WHAT HAVE THEY DONE TO YOUR DAUGHTERS? - Dutch video cover WHAT HAVE THEY DONE TO YOUR DAUGHTERS?
(aka LA POLIZIA CHIEDE AUITO / THE CO-ED MURDERS)
(Italy,1974)
3 stars

directed by: Massimo Dallamano
starring: Giovanni Ralli, Claudio Cassinelli, Mario Adorf, Franco Fabrizi, Farley Granger, Marina Berti, Paolo Turco, Corrado Gaipa, Micaela Pignatelli, Ferdinando Murolo, Salvatore Puntillo

choice dialogue:

"I'll cut you up into little pieces like I cut up your friend!"

- the killer doesn't mince words

Slash with panache?:

       "Every day we read or hear about things that happen and which appear to have no logical explanation. Only a faithful reconstruction of such incidents can bring to light the dramatic and disturbing truth behind them…". That's the somewhat sensationalist quote which hangs over the screen as a group of smartly dressed teenage school girls pour onto a street and ride off on the backs of their boyfriend's scooters; serenaded by Stelvio Cipriani's insanely catchy early 70's "Pah… pah-pah …pah-pah"-ing score. Yep, it's time for some more schoolgirls in peril from the master of the medium- Massimo Dallamano.

      The pleasantries are soon dispensed with when the action abruptly cuts to a door being kicked in, leading to the discovery of the hanging body of a fifteen year old girl in a dingy room. Police Inspector Valentini (Mario Adorf) and the newly appointed female assistant public prosecutor, Vittoria Stori (Giovanni Ralli), discuss the unidentified girl's probable suicide. However, after the autopsy, it is discovered that she had had extensive sexual relations on the day of her death and, with Dallamano pulling no punches, Valentini quotes the report detailing that she had "..traces of sperm in the vagina, the anus and the stomach."- she was also pregnant. The girl is identified, after a photograph of the naked body is splashed across the papers, as Silvia Polvesi, by her family's maid- she tells Valentini that she was an uncontrollable wild child whose parents are away in Africa.

      Valentini, who has a teenage daughter the same age as the late Silvia, hands over the case to the homicide department and Inspector Silvestri (Claudio Cassinelli) when they come to the conclusion that the girl was in fact murdered. It turns out that she had been killed somewhere else and her body set up in the attic room to dupe them into believing it was suicide. Returning to where they found the body Silvestri glimpses a Peeping-Tom with a camera on the building opposite- he is arrested and his photos, which show Silvia in a variety of positions with a young lover, are seized; but he is eventually let go due to lack of evidence. Silvestri tracks down the young man in the photos, Marcello (Paolo Turco), but he has an alibi- so it soon becomes clear that she must have had another lover.

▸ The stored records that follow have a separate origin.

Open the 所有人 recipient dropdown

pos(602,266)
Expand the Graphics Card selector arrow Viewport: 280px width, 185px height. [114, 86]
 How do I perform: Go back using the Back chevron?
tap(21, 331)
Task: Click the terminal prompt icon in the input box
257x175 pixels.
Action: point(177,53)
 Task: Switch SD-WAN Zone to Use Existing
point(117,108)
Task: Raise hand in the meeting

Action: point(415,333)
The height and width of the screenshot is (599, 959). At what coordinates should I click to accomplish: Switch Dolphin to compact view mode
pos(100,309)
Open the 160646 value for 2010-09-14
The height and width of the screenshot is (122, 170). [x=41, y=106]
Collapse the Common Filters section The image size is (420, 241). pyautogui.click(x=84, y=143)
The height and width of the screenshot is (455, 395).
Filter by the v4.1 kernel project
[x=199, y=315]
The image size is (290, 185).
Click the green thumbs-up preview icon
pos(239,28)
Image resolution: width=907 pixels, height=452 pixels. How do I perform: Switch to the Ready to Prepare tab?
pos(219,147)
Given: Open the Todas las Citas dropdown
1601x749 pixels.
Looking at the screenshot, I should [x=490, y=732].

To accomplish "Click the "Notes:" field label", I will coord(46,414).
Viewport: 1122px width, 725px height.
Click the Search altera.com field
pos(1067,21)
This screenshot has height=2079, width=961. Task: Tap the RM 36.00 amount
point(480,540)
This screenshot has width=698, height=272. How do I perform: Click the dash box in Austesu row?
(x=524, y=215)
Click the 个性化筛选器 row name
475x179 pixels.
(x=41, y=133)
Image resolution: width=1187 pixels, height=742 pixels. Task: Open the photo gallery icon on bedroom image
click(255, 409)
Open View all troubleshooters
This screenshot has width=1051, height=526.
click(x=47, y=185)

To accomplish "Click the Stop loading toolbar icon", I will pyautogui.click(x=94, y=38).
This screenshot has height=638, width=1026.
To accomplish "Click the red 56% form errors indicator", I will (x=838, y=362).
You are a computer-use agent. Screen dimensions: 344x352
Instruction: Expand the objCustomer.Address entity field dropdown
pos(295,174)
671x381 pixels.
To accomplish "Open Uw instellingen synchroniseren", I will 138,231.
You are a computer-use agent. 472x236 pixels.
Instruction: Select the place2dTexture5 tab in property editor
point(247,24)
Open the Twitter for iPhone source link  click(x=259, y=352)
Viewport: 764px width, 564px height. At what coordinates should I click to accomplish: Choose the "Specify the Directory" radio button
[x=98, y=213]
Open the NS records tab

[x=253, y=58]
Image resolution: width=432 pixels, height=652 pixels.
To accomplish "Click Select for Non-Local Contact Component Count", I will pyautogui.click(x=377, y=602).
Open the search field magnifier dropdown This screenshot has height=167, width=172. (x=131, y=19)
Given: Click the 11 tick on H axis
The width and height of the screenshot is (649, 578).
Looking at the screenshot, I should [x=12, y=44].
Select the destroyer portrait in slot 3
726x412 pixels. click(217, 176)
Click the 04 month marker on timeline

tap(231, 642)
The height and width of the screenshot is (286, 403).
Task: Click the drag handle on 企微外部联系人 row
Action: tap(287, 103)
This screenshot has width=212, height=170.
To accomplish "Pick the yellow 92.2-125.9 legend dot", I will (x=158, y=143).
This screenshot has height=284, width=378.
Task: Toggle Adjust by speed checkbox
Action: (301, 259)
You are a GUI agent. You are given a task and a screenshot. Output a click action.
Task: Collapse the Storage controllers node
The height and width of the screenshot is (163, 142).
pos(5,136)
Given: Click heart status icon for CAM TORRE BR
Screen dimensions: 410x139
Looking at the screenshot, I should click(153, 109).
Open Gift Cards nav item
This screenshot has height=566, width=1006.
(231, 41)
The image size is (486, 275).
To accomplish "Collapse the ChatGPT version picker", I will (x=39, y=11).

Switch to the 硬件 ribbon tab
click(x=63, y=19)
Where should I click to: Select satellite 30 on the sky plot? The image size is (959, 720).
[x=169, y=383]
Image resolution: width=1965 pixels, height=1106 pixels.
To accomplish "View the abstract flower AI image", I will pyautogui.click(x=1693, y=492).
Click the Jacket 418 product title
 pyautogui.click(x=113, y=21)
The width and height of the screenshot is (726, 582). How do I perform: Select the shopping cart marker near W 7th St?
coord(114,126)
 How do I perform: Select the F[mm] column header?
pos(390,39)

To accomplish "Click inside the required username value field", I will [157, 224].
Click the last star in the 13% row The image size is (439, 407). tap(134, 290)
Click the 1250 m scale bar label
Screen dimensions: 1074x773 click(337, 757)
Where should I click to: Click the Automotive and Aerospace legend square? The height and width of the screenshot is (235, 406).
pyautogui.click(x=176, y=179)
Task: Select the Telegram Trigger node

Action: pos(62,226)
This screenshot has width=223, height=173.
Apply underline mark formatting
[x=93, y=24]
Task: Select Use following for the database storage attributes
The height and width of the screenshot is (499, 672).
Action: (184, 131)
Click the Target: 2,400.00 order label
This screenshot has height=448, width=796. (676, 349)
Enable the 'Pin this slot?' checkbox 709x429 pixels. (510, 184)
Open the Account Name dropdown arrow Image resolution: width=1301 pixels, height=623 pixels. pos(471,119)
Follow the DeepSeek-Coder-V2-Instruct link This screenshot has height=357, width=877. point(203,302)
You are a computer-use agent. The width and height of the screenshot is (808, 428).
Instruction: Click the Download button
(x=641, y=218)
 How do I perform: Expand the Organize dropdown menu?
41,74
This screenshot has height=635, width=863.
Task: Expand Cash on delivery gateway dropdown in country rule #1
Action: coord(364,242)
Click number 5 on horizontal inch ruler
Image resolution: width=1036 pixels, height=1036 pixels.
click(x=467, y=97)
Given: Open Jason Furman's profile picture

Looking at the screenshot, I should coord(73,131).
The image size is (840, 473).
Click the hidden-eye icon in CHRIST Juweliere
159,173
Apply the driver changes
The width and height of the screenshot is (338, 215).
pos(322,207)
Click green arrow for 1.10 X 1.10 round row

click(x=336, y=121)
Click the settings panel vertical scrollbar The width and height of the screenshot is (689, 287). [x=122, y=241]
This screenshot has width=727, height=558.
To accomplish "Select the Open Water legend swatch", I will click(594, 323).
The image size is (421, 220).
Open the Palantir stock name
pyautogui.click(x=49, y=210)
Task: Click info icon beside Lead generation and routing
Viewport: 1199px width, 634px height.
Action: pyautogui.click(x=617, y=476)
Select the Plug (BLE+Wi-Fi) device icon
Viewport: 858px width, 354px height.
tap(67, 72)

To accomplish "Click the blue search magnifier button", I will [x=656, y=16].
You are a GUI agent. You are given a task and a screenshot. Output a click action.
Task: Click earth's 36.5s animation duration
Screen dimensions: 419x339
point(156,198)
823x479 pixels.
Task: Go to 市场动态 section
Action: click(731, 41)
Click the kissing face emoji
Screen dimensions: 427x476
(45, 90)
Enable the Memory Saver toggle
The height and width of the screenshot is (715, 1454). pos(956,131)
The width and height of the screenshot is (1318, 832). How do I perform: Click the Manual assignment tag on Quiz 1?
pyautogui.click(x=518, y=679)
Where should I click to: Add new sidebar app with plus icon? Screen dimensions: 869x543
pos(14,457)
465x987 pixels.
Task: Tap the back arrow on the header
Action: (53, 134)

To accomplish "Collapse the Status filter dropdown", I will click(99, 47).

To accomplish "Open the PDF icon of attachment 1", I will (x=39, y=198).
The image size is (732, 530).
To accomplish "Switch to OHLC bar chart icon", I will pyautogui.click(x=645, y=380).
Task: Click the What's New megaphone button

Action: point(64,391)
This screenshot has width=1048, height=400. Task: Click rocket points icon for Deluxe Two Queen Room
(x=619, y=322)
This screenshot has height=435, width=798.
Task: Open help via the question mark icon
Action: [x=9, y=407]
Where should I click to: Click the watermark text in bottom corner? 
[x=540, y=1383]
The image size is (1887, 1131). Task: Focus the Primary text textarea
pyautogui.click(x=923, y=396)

     The police discover where they think Silvia was killed- an apartment which, although the rent is always paid on time, is suspiciously paid by someone who's been dead for three years. Inside they find a mess of dirty sheets (causing Silvestri to bark, "Get these stains analysed!"), pornography and a mirrored ceiling. They also discover the bathroom is almost covered floor to ceiling in blood. Evidently there has been a second victim…

     It's difficult to imagine a mainstream film, like this indeed was, getting made today- even in Italy. Dallamano's salacious mixture of schoolgirls, vice and bloody murder is certain to sit uneasily amongst today's politically correct horrors. Indeed it is a little difficult to stomach sometimes, but in all honesty a little sleaze never hurt anyone- and if anyone could wrap sleaze up as attractively as this it was the Italians.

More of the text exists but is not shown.